Analysis may also identify the point on the curve where change becomes a disruption to the performance of the entity. For example, using entity objective 1, an organization identifies that a drop of more than 25% in a specific index represents a disruptive change where the entity exceeds its risk appetite and affects the achievement of the strategy. This is represented at the point where the gradient of the curve steepens significantly (Point A). Further, the organization determines that a 50% drop would affect performance to the extent that the entity exceeds its risk capacity and threatens the viability of the entity. This is represented where the risk curve intersects the risk capacity line (Point B).

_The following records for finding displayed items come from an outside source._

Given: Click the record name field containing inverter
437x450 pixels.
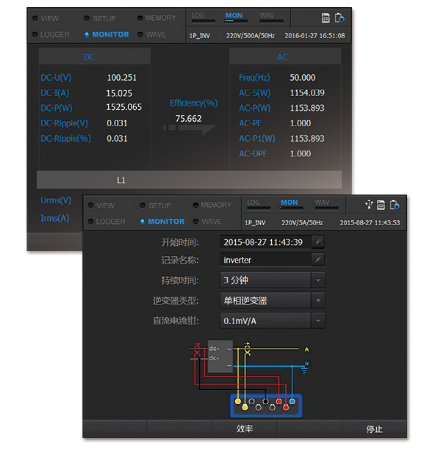Looking at the screenshot, I should tap(266, 259).
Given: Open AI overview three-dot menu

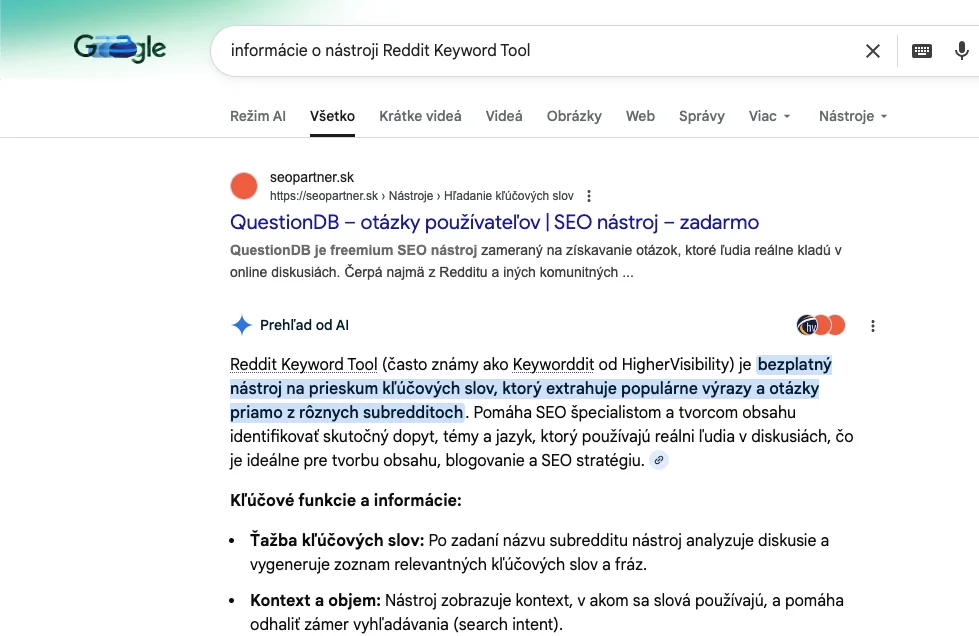Looking at the screenshot, I should click(873, 326).
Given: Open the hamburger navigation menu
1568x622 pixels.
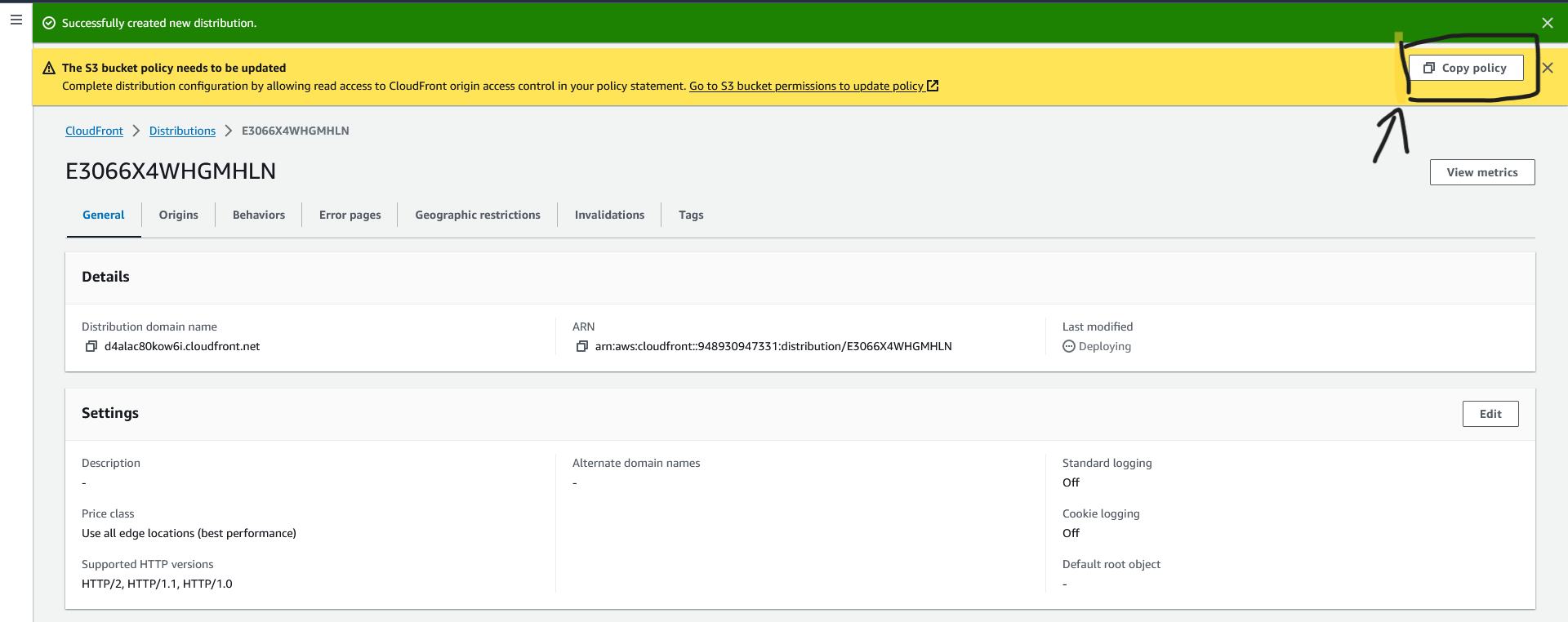Looking at the screenshot, I should (x=16, y=20).
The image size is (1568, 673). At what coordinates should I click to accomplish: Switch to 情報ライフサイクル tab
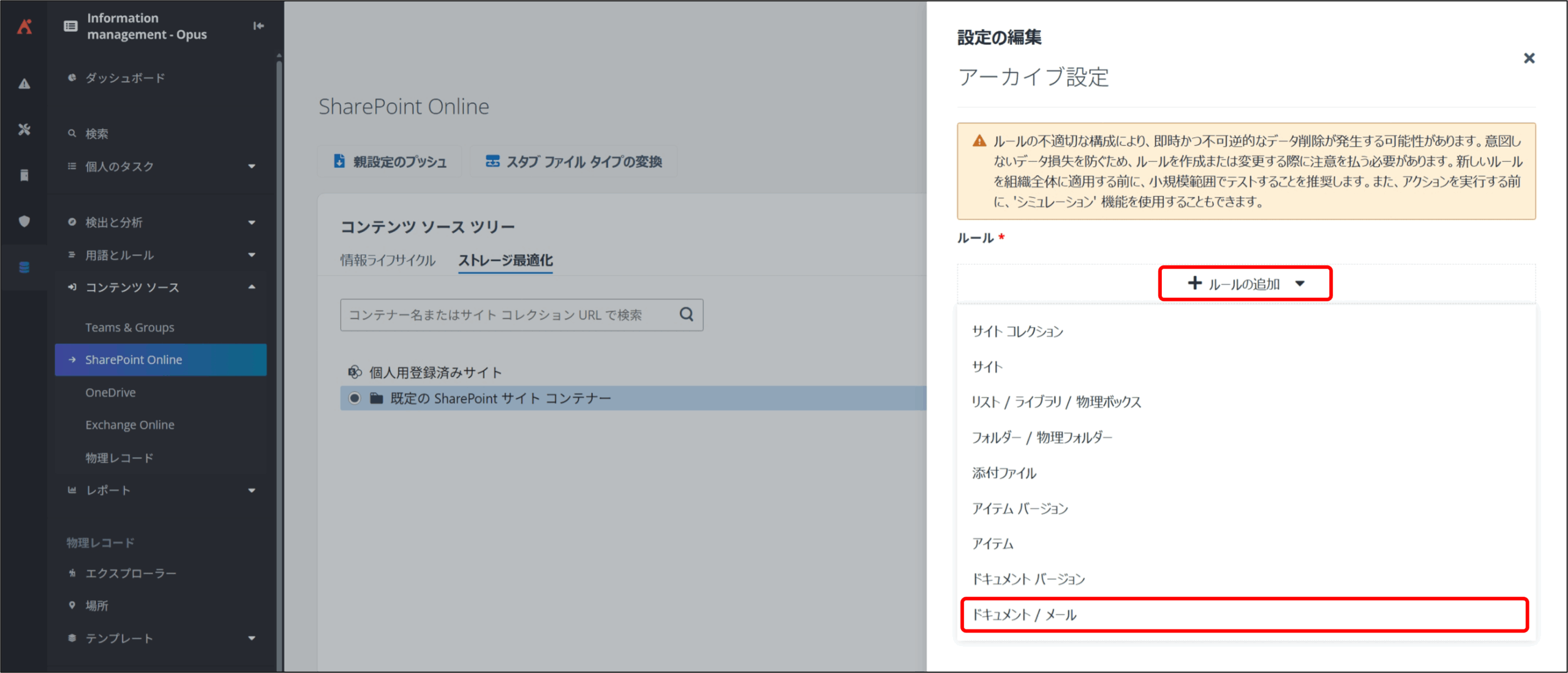pyautogui.click(x=388, y=260)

By using stress testing, scenario analysis, or other analytical exercises, an organization can avoid or more effectively respond to big surprises and losses. By analyzing the effect of hypothetical changes on the portfolio view, the organization identifies potential new, emerging, or changing risks and evaluates the adequacy of existing risk responses. The purpose of these exercises is for management to be able to assess the adaptive capacity of the entity. They also help management challenge the assumptions underpinning the selection of the entity’s strategy and assessment of the risk profile.
Monitoring Risk Management Performance
Organizations can use graphical representations to understand how risk is impacting performance. As shown in Figure D.11, management analyzes the risk profile to determine whether the current level of performance risk is greater, less than, or as expected compared to the risk assessment results. Additionally, management considers whether a change in performance has created new factors that influence the shape of the curve. Based on this analysis, management can take corrective action.
- Has the organization performed as expected and achieved its target? Using a risk profile, the organization reviews the performance set and determines whether targets were achieved or if variances occurred. Point B on the figure shows an organization that has not met its planned performance (Point A) but remains within acceptable variation.
- What risks are occurring that may be impacting performance? In reviewing performance, the organization observes which risks have occurred or are presently occurring. Monitoring also confirms whether risks were previously identified or whether new, emerging risks have occurred. That is, are the risks that were identified and assessed and that inform the shape and height of the risk curve consistent with what is being observed in practice?
- Was the entity taking enough risk to attain its target? Where an entity has failed to meet its target, the organization seeks to understand whether risks have occurred that are impacting the achievement of the target or whether insufficient risk was taken to support the achievement of the target. Given the actual performance of the entity in the figure, Point B also indicates that more risk could have been taken to attain its target.
- Was the estimate of risk accurate? In those instances where the risk was not assessed accurately, the organization seeks to understand why. In reviewing the assessment of severity, the organization challenges the understanding of the business context, the assumptions underpinning the initial assessment and whether new information has become available that may help refine the assessment results. Point C on the figure indicates where an entity has experienced more risk than anticipated for a given level of performance.
Given the results of the monitoring activities, the organization can determine the most appropriate course of action.